## [TASK ITEM]
Find the line with "Szybki remont Krupsa EA 8010 (139, 1112)" in the records below. Copy it and every line after it, up to and including the line with "Własny klon Ultimakera cz.2 (128, 1153)".

## [DATASET EXCERPTS]
BEGIN
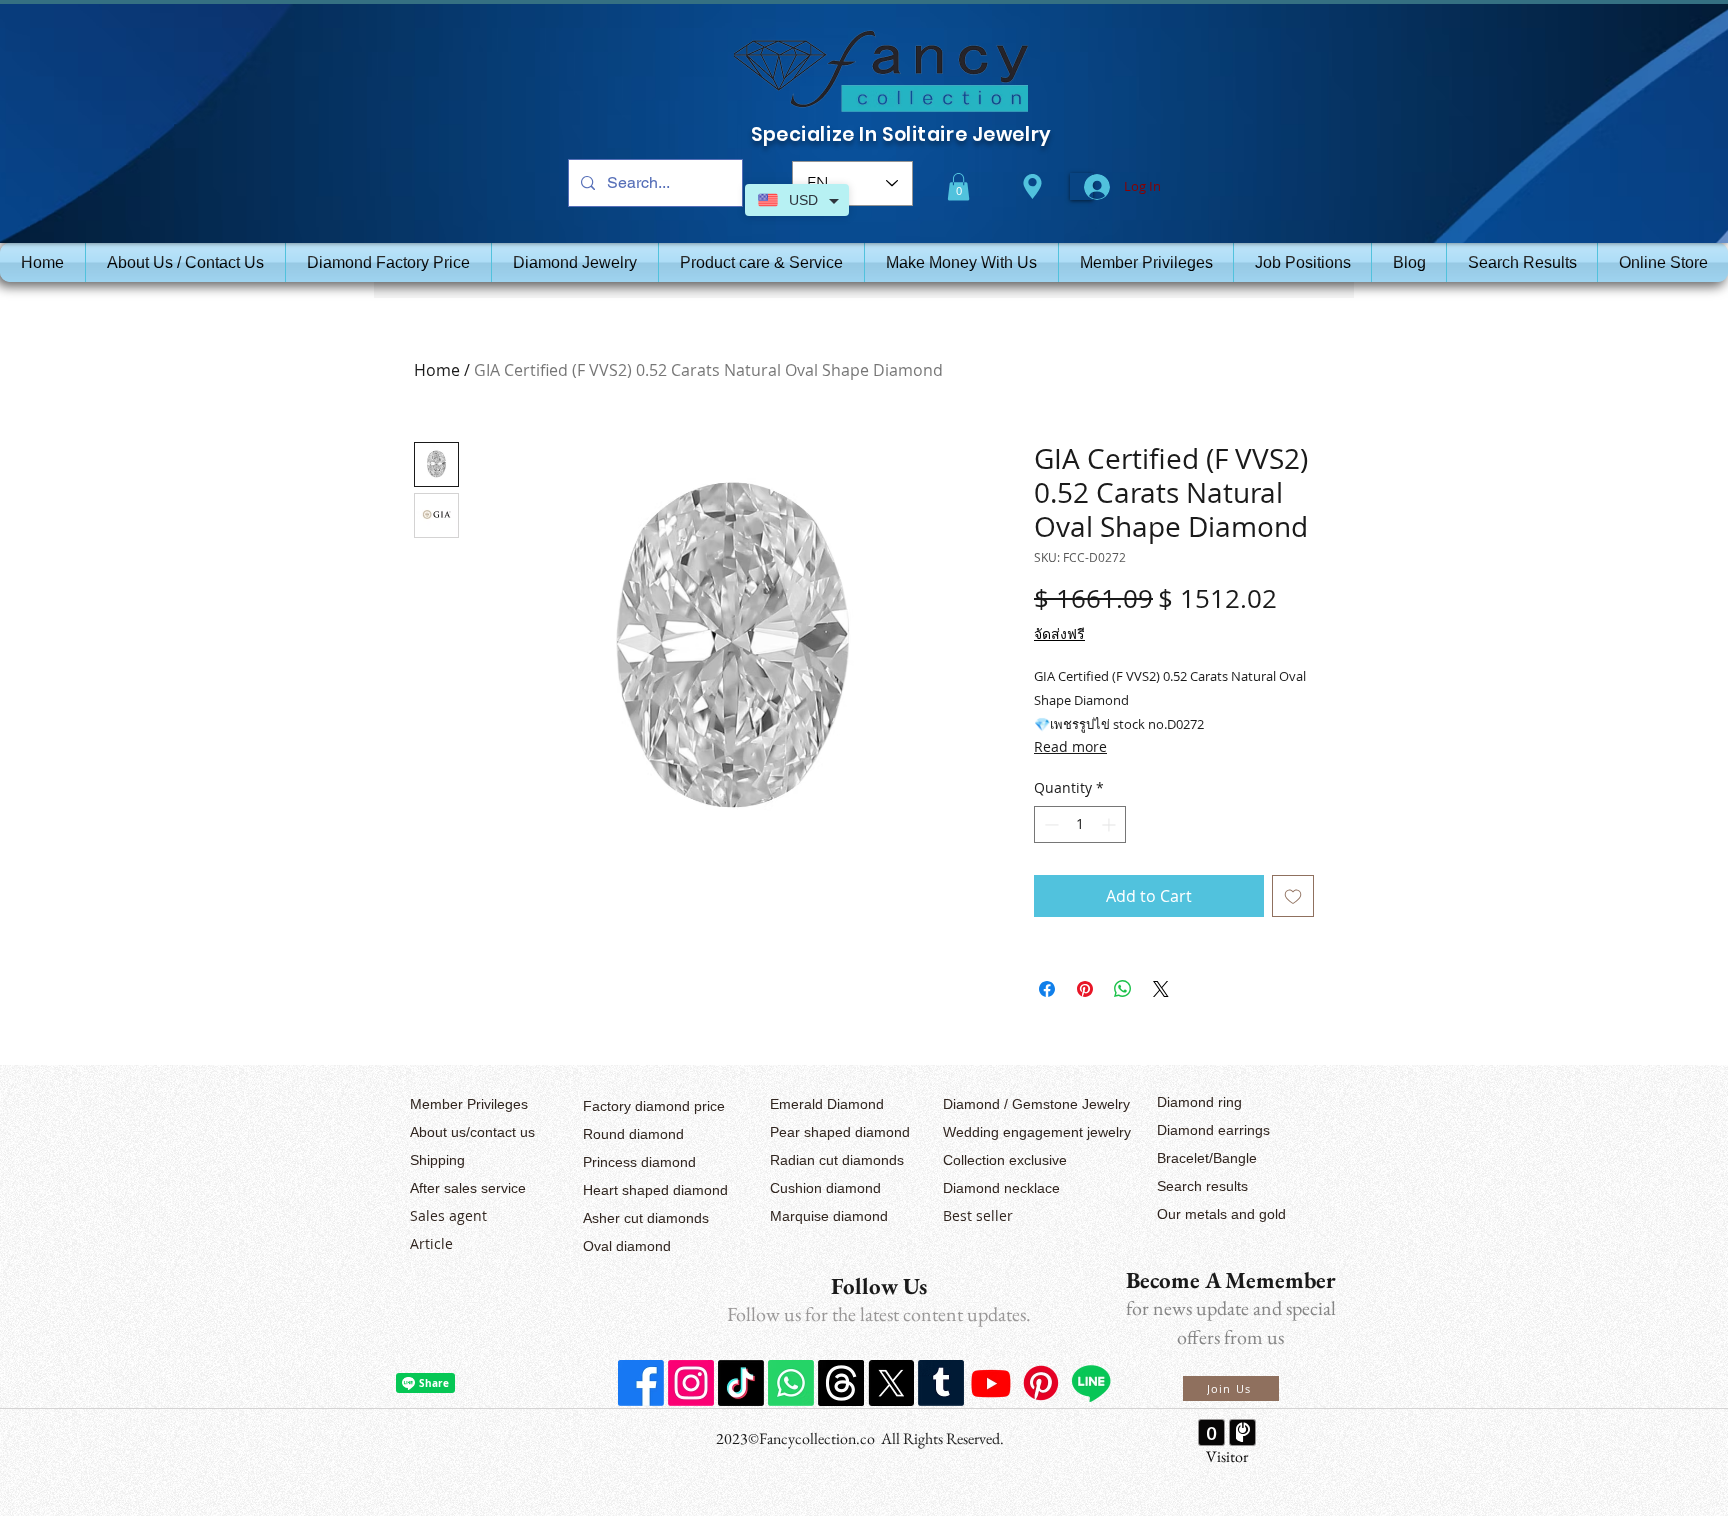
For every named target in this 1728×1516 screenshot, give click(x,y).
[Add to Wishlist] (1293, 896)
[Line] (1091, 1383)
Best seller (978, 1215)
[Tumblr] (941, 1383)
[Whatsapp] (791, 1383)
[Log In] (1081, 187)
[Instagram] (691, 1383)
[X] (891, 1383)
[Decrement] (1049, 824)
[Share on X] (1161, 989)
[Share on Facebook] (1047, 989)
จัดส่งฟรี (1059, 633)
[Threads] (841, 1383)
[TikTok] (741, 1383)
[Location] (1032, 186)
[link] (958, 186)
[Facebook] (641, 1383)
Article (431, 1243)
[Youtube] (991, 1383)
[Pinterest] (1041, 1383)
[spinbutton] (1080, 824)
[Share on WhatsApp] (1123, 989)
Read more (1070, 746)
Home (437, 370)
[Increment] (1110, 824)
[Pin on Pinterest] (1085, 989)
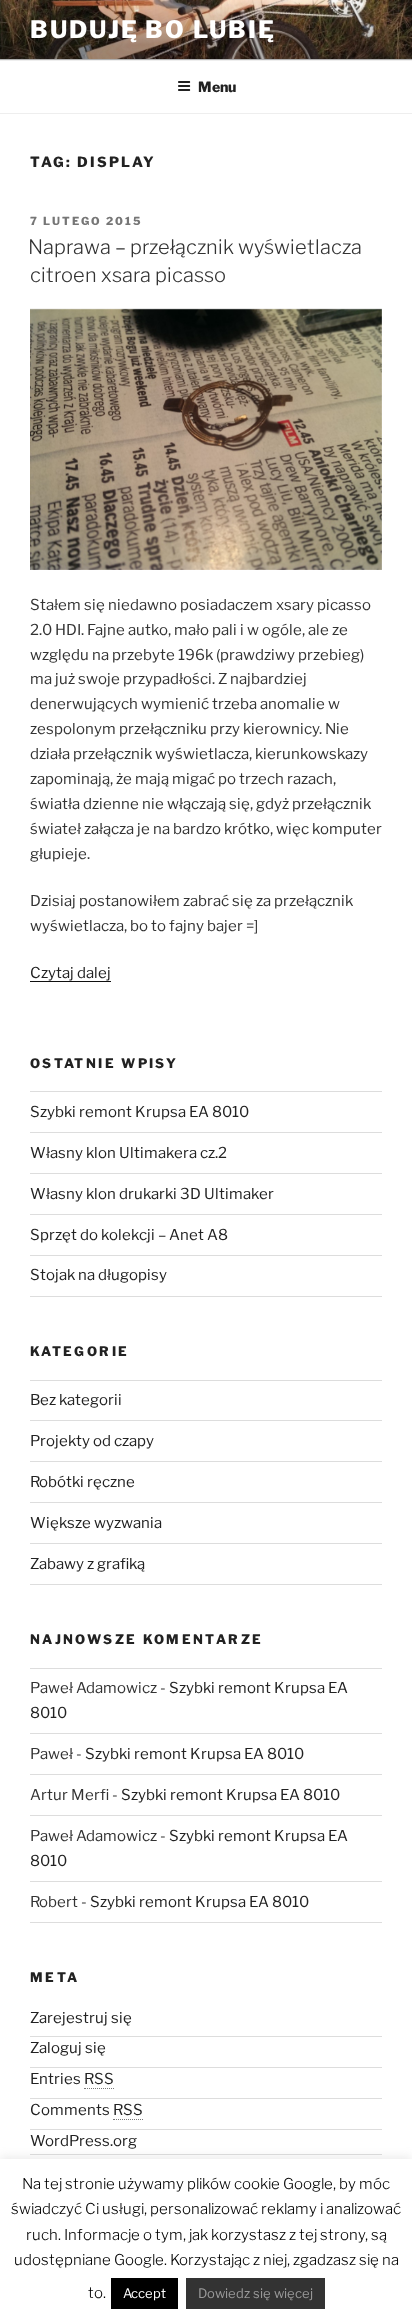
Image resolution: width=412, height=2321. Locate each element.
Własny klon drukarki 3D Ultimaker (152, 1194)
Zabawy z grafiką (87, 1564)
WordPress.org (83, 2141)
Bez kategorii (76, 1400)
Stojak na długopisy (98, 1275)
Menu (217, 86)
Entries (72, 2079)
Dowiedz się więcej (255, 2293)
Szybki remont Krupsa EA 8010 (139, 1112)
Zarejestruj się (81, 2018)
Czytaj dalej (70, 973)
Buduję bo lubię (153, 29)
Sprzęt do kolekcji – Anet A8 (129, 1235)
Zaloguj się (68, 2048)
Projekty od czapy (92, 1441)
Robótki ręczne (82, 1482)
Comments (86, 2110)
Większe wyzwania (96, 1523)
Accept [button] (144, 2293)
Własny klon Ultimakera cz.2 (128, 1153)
END
BEGIN
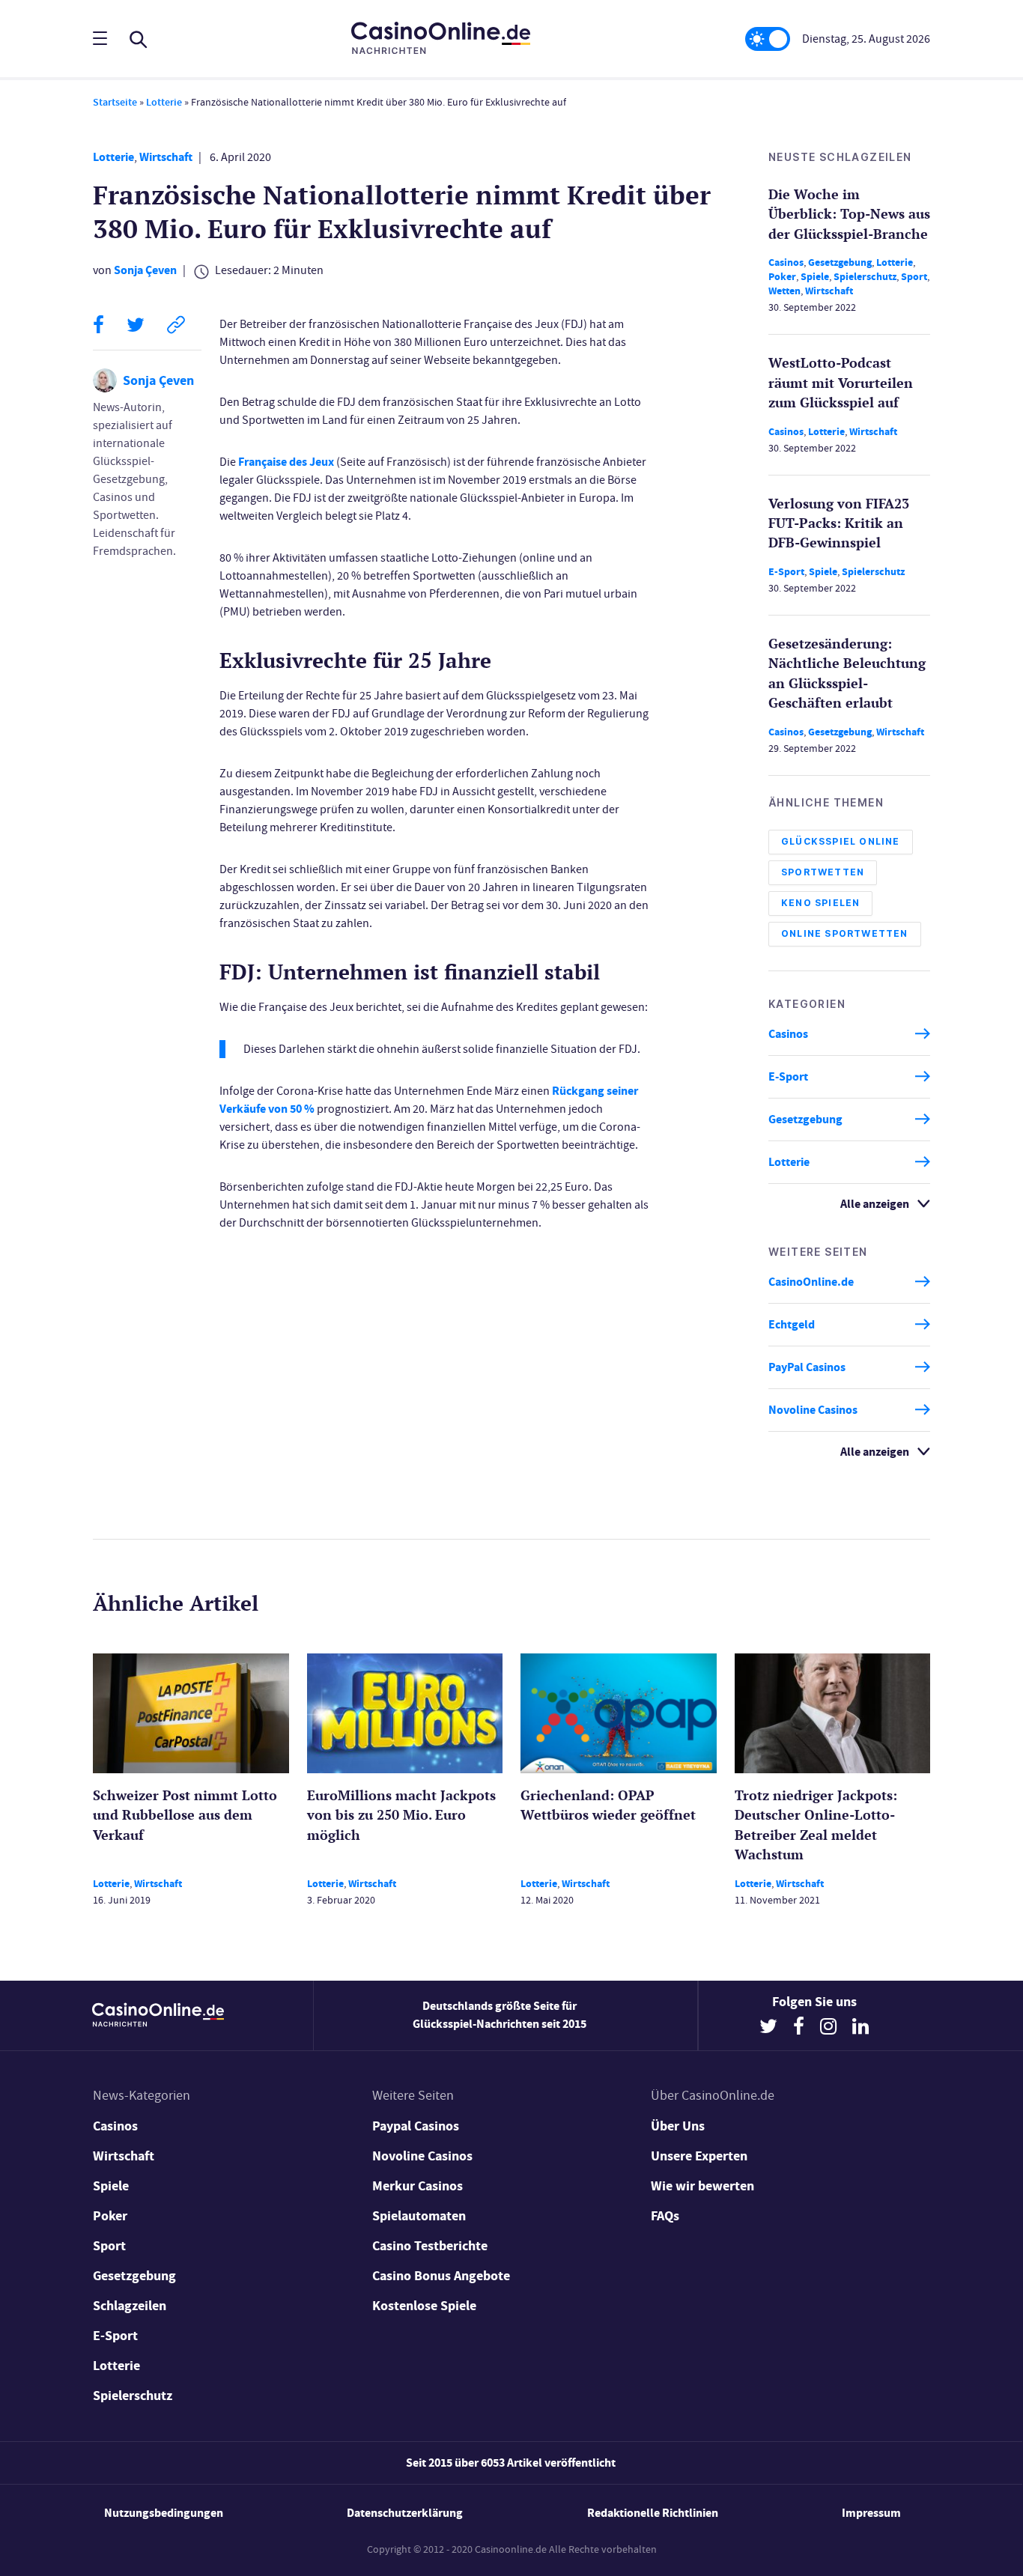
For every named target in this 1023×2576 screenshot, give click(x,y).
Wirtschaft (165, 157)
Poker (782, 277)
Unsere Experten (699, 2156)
END
## [ANSWER BOX]
Szybki remont Krupsa EA 8010 (139, 1112)
Zarejestruj się (81, 2018)
Czytaj dalej (70, 973)
Buduję bo lubię (153, 29)
Sprzęt do kolekcji – Anet A8 (129, 1235)
Zaloguj się (68, 2048)
Projekty od czapy (92, 1441)
Robótki ręczne (82, 1482)
Comments (86, 2110)
Większe wyzwania (96, 1523)
Accept [button] (144, 2293)
Własny klon Ultimakera cz.2 (128, 1153)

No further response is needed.